One month ago I attempted to go sub-19 at a 5k for the first time but fell short, ending up with a 19:03.
Last Thursday night I had another chance with the final Sale Sizzler of the summer.
Having had a cold all week and a fuzzy head all day I wasn't sure if I was in PB shape but my legs felt good during the warm up so I decided to go for it.
The plan was to stick to 6:10 pace as long as I could. If I could do 3 miles at this pace I would go sub 19 as the Garmin measures the course slightly short and I would speed up at the end.
During the first mile the lap pace often slipped towards 6:20 but some surges in the second half of the mile got the time down to 6:09. Step one complete.
One month ago I didn't manage to maintain the pace for the second mile but this time I felt stronger and mile 2 clocked by in 6:10.

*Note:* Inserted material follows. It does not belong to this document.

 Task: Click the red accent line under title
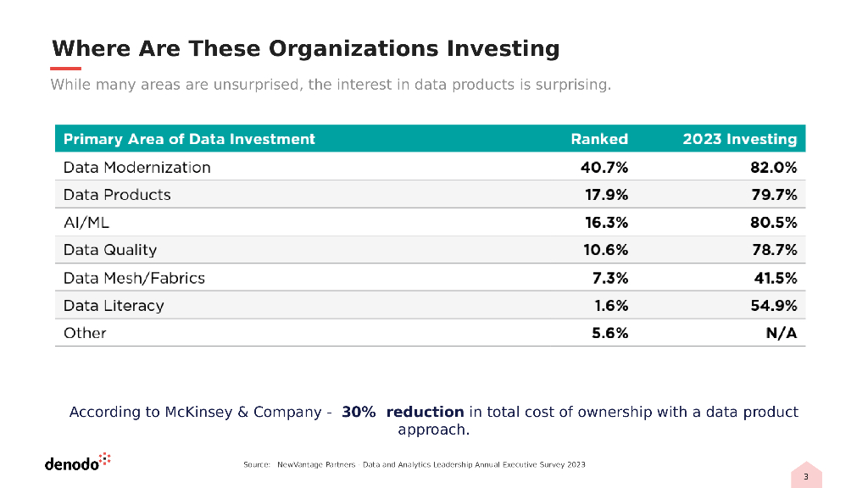pos(66,69)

However early on in mile 3 I glanced at my Garmin and the lap pace was saying 6:30 so I knew I needed to up the effort. Fortunately a lady then overtook me and I sped up to keep up with her and then overtake her back. This cycle repeated a few times and the frequent surging got my mile 3 time down to 6:11. This could be a lesson for the future. In flat races you are always using the same muscles so by speeding up for a few seconds you are breaking the monotony a bit for your legs.
After 3 miles it was back onto the track for the final 200 metres. I spotted a club mate ahead and managed to overtake him and sprint past a few more runners for a time of 18:52.
Eighteen months ago my 5K PB was about 21:15 so I am obviously happy with the progress. That will probably be my last fast 5K of the year so next summer I can target a sub 18:50.
Compared to the previous Sale Sizzler this one was much more fun. Although I was tired in the last mile I managed to dig deep and keep moving up the field. In an ideal world the tiredness of the final section of a race is balanced by the excitement of being near the end and that is what happened.
My half marathon and especially my marathon PBs are now slow compared to my 5K PB. Hopefully 8 more weeks of marathon training should help that!